Were all three of them still alive? If so, they must surely have children of their own by now. Maisie wondered how many there were, and what their parents had told them about the generation that had left Eve's Planet aboard the St. Helena 12 long years ago.

"Felicia ought to be here," Jacques Quiero said softly, so that only the two people closest to him would hear. Maisie on one side, and Forrest Cashman on the other.
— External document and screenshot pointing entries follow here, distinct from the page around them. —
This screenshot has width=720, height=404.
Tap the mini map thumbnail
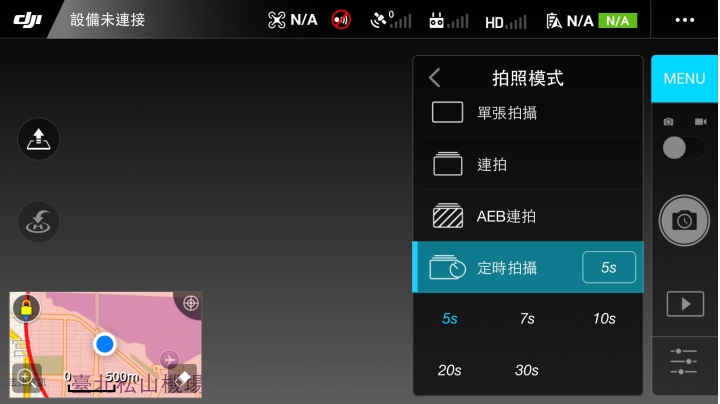[x=106, y=344]
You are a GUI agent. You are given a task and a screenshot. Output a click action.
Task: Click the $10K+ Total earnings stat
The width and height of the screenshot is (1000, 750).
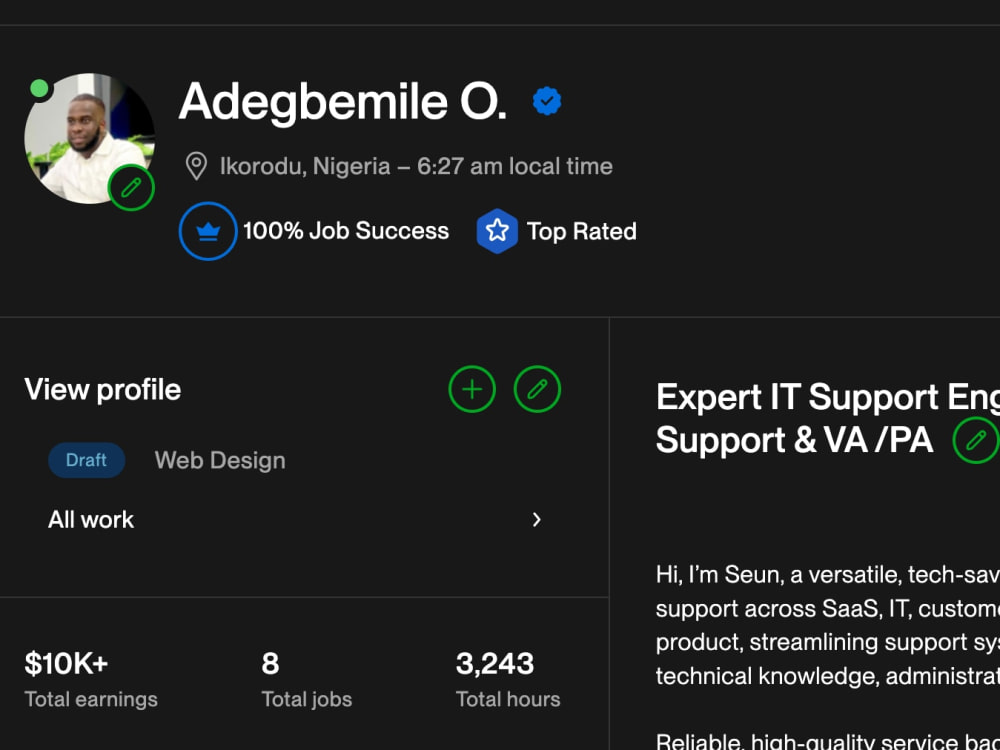click(91, 680)
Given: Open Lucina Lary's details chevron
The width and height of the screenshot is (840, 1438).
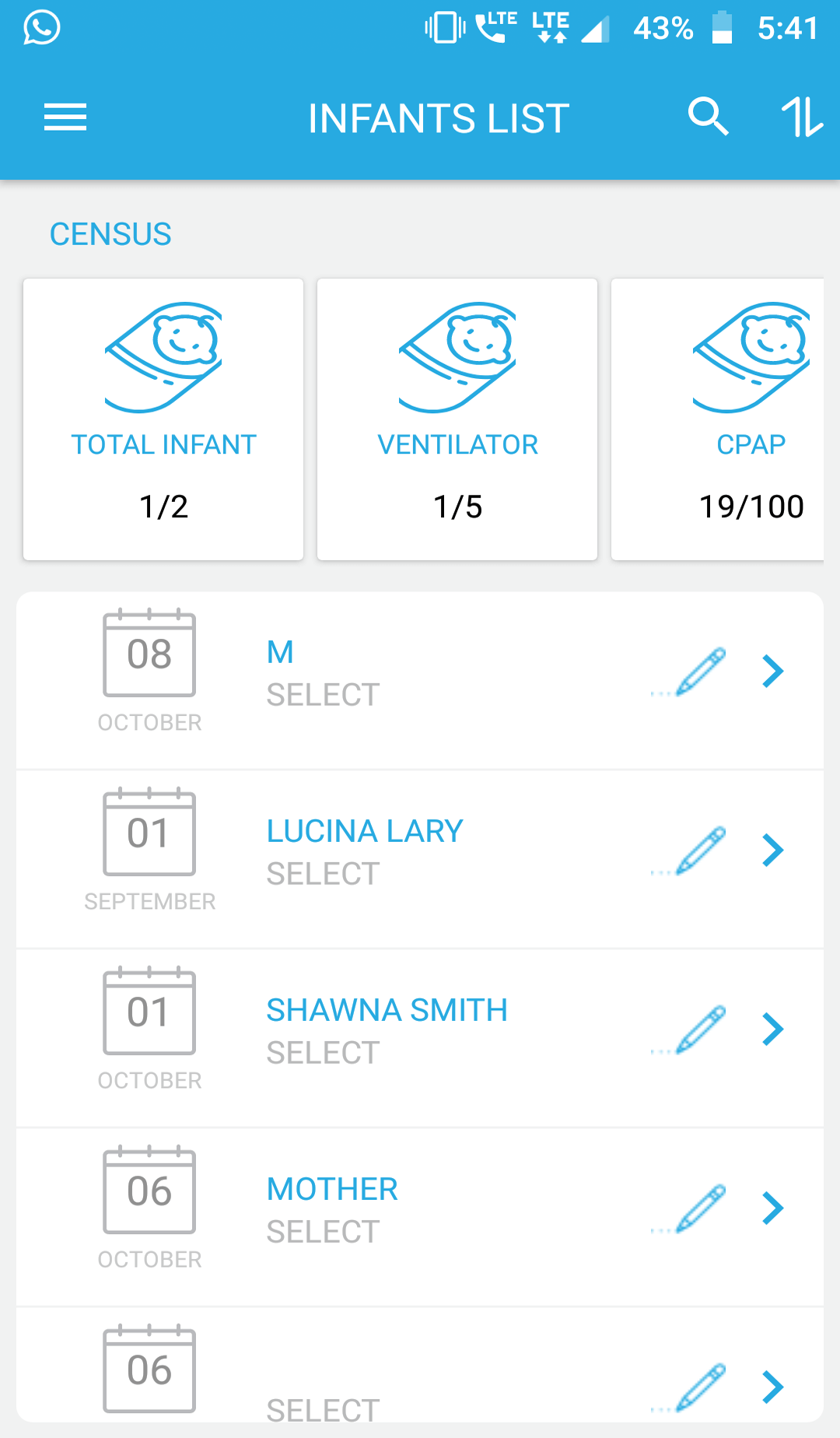Looking at the screenshot, I should click(772, 851).
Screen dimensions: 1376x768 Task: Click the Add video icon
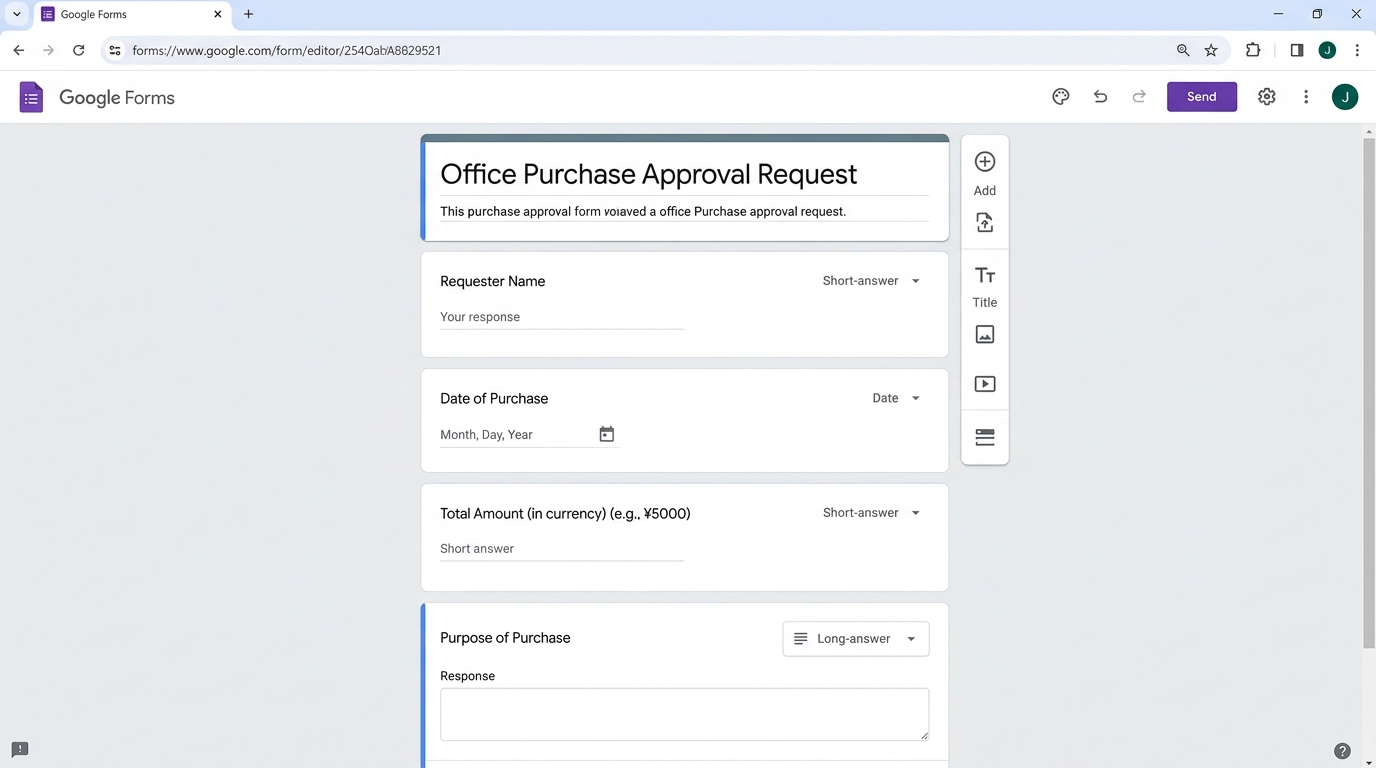click(984, 384)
Cashman raised a white eyebrow, but said nothing. Maisie lifted her eyes to meet those of her husband for a moment before she turned her attention back to cutting the cake. Jack was right, of course. She knew it, Forry knew it, and so did Jar, who was holding down the bridge just now. But not even Forry's influence as a minder retiree had been enough to get Felicia Cates out of the military hospital where she'd spent the past 12 years, still adrift in the half waking, half sleeping state to which she'd emerged from sedation after being forcibly hauled off Eve's Planet. Her condition continued to baffle the brightest minds Human medicine owned, and that made hauling her back to Eve's Planet now pointless.

"Did you make a wish, Captain?" someone wanted to know, from across the table in this compartment that now served as dining facility for the whole ship's company. One of the young scientists--a biochemist, she thought?--who'd signed onto this venture in hopes of getting a thesis from it, or for other reasons far more compelling than whatever stipend Minder Headquarters was paying for their services.

"Yes, I did. But I can't tell you what it was, or it won't come true!" Maisie reminded the youngster, as she came up with the smile he expected despite the pang his question caused. For she had, indeed, made a wish...one that could not possibly come true.